> Activity: The expected answer holds every line from the first line of the data below through the line containing "Click the crowd", exactly as written, and no other line.

*** Opening of Source records ***

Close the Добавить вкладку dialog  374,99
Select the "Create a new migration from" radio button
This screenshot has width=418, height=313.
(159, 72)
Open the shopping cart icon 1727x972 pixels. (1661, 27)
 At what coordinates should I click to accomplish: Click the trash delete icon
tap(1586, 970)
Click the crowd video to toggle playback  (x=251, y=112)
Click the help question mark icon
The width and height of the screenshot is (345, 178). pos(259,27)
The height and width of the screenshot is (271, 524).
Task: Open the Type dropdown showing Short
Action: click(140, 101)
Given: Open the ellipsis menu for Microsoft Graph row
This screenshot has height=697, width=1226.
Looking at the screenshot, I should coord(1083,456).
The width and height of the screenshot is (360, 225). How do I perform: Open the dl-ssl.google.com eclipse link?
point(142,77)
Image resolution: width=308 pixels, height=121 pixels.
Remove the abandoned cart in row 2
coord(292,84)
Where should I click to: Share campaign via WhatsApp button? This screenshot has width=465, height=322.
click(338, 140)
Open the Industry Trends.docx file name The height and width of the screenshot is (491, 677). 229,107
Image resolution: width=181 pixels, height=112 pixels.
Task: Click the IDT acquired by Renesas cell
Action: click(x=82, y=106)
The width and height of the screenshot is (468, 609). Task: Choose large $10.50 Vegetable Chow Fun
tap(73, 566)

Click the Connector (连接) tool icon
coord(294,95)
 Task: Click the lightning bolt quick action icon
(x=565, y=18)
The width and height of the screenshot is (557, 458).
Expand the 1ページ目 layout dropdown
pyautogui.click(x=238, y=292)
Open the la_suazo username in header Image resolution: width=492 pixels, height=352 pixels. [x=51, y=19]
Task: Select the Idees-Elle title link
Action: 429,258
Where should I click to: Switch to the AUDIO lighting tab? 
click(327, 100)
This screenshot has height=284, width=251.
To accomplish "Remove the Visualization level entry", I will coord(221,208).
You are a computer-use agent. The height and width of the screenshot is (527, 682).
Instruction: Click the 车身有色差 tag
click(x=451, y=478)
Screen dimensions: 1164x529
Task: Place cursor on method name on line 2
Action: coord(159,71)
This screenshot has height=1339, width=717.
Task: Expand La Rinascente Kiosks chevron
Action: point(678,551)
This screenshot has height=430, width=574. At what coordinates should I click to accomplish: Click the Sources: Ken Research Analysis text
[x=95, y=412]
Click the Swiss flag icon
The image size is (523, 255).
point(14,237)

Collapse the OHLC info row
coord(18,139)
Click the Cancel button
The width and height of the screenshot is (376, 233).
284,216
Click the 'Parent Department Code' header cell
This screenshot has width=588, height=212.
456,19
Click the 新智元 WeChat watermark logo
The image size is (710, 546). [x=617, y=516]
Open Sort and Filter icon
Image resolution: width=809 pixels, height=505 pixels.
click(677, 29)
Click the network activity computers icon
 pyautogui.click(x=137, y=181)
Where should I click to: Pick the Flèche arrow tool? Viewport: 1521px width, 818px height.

*** Close of Source records ***

> The completed task:
Close the Добавить вкладку dialog  374,99
Select the "Create a new migration from" radio button
This screenshot has width=418, height=313.
(159, 72)
Open the shopping cart icon 1727x972 pixels. (1661, 27)
 At what coordinates should I click to accomplish: Click the trash delete icon
tap(1586, 970)
Click the crowd video to toggle playback  (x=251, y=112)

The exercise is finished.